List of tasks –
(a) From the excerpt on the R2D NASIC architecture, return the passage starting at "Moreover, we propose" and ending at "and future developments.", word for word.
(b) Decide whether each statement agrees with the excerpt on the R2D NASIC architecture. Answer yes or no for each and quote the words that decide it. (i) Section IV details the CAD flow used for circuit mapping. (ii) The proposed design automation flow has to be modified before it can give a baseline evaluation of the architecture. (iii) The circuits mapped for the evaluation come from the MCNC benchmark.
(c) Extend the excerpt on the R2D NASIC architecture past its final sentence.

Excerpted passage –
----------------------------------------
Moreover, we propose a design automation flow, based on standard tools used in the reconfigurable architecture field, that maps standard logic netlists onto R2D NASIC clusters. And we show how this flow can be used without modification to provide a baseline evaluation of the architecture, thus bootstrapping the design-space exploration. This study starts by presenting the NASIC fabric concepts (Section II) based on which the R2D NASIC architecture, presented in Section III, is designed. The CAD flow used for circuit mapping on this architecture is detailed in Section IV. In Section V the architecture is evaluated and the results obtained by mapping circuits from the MCNC benchmark on the R2D Nasic architecture are reported. We conclude (Section VI) presenting the principal characteristics of this design along with its trade-offs and future developments.
----------------------------------------
Stored items
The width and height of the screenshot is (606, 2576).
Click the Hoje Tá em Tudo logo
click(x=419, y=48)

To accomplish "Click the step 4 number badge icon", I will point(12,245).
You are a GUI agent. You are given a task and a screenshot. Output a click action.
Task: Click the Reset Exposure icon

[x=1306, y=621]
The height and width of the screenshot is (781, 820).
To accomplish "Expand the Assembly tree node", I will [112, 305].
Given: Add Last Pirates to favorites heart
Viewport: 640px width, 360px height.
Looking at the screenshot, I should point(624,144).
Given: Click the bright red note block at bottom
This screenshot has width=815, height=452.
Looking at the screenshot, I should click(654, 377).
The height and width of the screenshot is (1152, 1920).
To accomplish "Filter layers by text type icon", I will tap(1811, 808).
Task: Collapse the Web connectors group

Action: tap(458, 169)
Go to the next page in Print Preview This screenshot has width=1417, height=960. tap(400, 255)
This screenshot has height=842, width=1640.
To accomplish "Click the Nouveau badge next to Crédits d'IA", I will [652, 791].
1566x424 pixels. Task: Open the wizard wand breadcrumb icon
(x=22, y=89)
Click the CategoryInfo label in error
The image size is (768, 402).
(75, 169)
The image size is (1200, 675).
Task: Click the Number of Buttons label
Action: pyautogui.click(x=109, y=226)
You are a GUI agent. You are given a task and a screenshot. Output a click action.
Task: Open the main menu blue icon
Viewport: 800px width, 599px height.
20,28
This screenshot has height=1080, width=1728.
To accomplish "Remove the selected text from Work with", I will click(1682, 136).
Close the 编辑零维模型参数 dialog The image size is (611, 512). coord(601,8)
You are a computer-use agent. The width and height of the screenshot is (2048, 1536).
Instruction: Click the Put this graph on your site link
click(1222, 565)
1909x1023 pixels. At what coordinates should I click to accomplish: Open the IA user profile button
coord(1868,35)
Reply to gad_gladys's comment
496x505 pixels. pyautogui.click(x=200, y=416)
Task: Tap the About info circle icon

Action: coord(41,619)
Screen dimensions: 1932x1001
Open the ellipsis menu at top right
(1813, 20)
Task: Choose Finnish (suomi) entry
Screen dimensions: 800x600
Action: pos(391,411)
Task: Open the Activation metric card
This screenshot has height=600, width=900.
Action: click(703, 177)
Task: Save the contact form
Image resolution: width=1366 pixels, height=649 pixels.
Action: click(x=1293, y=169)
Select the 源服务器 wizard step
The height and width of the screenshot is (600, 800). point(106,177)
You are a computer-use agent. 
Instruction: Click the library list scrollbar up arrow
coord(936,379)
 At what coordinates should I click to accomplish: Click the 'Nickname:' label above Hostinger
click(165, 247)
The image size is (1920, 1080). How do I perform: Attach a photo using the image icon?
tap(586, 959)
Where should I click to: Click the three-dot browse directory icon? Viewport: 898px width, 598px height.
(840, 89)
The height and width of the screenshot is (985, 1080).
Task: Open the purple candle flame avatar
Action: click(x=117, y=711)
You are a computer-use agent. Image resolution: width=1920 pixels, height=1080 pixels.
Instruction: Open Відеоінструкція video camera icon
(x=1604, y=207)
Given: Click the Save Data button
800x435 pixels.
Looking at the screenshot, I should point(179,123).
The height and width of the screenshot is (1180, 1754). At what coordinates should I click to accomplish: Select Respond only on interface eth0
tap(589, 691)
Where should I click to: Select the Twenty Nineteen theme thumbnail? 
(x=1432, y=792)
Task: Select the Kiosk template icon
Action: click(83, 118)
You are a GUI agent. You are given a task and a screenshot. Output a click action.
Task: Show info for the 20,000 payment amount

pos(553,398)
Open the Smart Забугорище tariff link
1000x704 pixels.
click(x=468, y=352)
----------------------------------------
Answers for the tasks –
(a)
Moreover, we propose a design automation flow, based on standard tools used in the reconfigurable architecture field, that maps standard logic netlists onto R2D NASIC clusters. And we show how this flow can be used without modification to provide a baseline evaluation of the architecture, thus bootstrapping the design-space exploration. This study starts by presenting the NASIC fabric concepts (Section II) based on which the R2D NASIC architecture, presented in Section III, is designed. The CAD flow used for circuit mapping on this architecture is detailed in Section IV. In Section V the architecture is evaluated and the results obtained by mapping circuits from the MCNC benchmark on the R2D Nasic architecture are reported. We conclude (Section VI) presenting the principal characteristics of this design along with its trade-offs and future developments.

(b)
(i) Yes: "The CAD flow used for circuit mapping on this architecture is detailed in Section IV."
(ii) No: "this flow can be used without modification to provide a baseline evaluation of the architecture"
(iii) Yes: "the results obtained by mapping circuits from the MCNC benchmark on the R2D Nasic architecture are reported"

(c)
III. R EGULAR 2D NASIC A RCHITECTURE

NASIC (Nanoscale Application Specific Integrated Circuits) [3] is a nanoscale fabric proposed for semiconductor nanowires and targeting datapaths. NASIC designs use crossed nanowire field-effect transistors (xnwFET) [4] on 2-D semiconductor NW grids to implement logic functions. NASICs are based on cascaded 2-level logic style (e.g., AND-OR, NAND-NAND) or on heterogeneous two-level logic [9] (e.g. AND-OR/NOR). Microwires provide control signals generated from CMOS circuitry, with a dynamic control style that channels the flow of data through the nanowire tiles. NASIC designs are optimized according to specific applications to achieve higher density and defect/fault-masking. By using dynamic circuits and pipelining on the wires, NASICs eliminate the need for explicit flip-flops in many areas of the design [10] and achieve unique pipelining schemes.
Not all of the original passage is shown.